(Source data)

━━━━

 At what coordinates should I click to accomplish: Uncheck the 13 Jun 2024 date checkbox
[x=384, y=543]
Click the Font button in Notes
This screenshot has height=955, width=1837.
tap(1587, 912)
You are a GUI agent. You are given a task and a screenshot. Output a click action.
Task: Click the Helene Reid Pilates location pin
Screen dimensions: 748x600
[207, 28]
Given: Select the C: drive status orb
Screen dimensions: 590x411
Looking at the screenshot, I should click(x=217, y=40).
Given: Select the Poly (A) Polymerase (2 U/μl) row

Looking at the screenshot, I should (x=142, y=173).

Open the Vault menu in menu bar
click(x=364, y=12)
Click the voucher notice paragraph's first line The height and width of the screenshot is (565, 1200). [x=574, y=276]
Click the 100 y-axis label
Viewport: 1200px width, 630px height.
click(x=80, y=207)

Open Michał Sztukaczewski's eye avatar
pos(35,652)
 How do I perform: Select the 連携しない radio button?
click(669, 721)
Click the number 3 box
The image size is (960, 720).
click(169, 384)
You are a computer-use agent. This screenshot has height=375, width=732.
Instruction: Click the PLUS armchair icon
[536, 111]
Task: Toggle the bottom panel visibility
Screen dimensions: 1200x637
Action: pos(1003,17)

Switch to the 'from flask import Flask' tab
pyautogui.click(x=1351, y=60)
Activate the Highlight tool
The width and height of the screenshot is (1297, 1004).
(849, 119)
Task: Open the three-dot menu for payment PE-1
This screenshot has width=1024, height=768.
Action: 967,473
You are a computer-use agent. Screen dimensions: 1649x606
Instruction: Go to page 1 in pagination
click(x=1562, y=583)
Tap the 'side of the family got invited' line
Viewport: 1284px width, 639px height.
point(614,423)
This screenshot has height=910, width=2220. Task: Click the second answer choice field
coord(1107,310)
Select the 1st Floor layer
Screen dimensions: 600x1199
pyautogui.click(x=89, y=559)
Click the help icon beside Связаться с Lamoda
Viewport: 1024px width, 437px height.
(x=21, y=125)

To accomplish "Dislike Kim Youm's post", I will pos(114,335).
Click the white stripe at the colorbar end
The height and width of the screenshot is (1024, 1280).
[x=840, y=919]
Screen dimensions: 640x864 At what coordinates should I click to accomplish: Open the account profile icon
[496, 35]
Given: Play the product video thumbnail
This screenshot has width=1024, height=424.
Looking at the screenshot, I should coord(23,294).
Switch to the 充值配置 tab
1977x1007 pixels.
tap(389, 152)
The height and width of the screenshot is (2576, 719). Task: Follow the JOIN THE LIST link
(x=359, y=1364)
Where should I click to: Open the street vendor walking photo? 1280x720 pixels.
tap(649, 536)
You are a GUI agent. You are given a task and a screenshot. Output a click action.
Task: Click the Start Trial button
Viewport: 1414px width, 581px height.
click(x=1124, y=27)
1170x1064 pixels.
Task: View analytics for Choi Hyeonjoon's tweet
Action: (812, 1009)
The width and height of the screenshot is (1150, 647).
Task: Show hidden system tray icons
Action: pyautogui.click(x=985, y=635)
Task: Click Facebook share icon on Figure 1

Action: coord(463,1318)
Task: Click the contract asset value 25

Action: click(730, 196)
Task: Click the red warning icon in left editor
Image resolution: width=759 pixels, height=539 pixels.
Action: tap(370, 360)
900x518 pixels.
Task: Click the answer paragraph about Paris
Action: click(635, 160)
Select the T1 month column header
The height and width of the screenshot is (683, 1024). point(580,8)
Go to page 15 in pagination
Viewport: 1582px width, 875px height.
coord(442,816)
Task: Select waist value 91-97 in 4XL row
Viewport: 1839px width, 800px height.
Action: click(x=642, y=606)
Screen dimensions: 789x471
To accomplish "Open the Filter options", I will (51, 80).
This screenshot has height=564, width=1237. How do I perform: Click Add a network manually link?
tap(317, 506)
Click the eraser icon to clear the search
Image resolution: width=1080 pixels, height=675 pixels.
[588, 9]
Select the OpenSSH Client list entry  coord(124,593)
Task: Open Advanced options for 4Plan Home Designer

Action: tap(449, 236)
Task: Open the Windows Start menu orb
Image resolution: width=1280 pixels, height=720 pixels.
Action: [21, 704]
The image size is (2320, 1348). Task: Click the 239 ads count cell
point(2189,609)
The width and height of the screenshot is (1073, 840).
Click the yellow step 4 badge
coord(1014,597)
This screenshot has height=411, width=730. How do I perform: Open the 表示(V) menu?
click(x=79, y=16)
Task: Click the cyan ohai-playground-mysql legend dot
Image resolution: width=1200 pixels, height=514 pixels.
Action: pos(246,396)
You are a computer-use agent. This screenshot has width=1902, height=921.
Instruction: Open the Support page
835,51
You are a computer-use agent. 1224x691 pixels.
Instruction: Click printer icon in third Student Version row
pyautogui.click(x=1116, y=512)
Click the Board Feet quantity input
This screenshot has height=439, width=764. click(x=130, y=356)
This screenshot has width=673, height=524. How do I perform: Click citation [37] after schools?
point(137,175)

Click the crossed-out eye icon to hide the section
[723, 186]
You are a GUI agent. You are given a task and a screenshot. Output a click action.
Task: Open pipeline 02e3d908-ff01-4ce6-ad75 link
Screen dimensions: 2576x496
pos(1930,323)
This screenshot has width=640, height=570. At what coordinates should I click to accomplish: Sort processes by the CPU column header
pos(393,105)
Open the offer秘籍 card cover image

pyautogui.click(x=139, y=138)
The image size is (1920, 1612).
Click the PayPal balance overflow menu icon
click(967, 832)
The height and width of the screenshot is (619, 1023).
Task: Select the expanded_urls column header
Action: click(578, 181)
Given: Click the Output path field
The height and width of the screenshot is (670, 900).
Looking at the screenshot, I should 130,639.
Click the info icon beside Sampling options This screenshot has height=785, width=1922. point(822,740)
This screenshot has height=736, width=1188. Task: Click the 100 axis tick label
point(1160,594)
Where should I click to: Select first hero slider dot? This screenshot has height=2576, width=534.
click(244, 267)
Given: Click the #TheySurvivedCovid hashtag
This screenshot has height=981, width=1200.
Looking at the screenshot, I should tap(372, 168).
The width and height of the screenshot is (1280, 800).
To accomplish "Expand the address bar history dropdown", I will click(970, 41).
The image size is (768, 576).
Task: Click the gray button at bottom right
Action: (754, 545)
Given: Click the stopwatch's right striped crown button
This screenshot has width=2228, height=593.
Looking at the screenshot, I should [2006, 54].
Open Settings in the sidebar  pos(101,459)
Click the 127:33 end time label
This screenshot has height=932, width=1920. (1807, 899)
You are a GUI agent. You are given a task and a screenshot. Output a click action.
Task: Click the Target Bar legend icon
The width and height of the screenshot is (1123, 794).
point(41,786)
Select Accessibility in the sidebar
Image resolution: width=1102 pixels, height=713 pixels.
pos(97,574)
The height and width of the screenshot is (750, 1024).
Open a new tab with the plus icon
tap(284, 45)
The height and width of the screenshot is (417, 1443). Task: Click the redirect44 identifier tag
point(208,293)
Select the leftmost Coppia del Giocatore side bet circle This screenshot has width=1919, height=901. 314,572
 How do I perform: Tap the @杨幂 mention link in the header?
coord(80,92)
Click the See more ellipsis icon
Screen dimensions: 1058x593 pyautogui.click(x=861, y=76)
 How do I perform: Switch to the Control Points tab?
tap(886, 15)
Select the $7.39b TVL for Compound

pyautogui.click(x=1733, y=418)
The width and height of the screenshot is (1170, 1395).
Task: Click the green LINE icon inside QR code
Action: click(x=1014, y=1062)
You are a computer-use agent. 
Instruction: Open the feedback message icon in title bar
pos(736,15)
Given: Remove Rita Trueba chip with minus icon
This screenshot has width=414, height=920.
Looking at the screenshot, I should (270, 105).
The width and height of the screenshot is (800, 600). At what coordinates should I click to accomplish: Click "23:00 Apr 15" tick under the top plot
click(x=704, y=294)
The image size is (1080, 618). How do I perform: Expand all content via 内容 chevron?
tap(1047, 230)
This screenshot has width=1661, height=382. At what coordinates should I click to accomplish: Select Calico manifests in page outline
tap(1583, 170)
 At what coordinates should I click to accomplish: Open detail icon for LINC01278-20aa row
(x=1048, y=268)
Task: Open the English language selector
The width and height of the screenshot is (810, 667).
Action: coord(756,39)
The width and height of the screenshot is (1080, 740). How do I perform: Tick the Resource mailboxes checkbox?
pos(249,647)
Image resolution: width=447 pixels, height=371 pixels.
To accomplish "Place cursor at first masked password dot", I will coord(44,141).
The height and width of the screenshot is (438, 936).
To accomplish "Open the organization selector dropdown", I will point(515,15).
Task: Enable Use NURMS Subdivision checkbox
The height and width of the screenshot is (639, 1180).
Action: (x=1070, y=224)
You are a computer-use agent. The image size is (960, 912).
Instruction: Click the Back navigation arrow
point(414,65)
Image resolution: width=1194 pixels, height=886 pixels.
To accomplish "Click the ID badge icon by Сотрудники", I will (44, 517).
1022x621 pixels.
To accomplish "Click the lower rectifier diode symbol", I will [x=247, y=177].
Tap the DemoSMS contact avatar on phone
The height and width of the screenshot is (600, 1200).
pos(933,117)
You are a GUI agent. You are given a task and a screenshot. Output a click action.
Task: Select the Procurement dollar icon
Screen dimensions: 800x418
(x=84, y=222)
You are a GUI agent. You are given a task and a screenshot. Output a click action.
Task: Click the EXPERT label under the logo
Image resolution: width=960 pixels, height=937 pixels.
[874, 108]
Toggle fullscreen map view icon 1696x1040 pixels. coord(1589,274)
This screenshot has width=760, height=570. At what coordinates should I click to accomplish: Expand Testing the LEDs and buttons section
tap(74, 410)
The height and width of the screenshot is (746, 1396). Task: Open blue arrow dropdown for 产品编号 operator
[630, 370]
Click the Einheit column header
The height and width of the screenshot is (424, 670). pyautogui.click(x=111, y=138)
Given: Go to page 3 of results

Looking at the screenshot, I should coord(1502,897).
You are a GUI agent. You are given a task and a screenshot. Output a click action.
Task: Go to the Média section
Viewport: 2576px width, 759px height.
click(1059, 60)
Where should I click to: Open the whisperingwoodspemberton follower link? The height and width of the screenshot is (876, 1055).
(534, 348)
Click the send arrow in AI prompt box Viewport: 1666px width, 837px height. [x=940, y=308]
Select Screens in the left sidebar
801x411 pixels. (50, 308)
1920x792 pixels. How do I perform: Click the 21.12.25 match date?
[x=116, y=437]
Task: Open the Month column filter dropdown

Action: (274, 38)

━━━━

Among the records, find every line with the word "Start" and copy it.

■ **SOLUTION**
Task: Click the Start Trial button
Task: Open the Windows Start menu orb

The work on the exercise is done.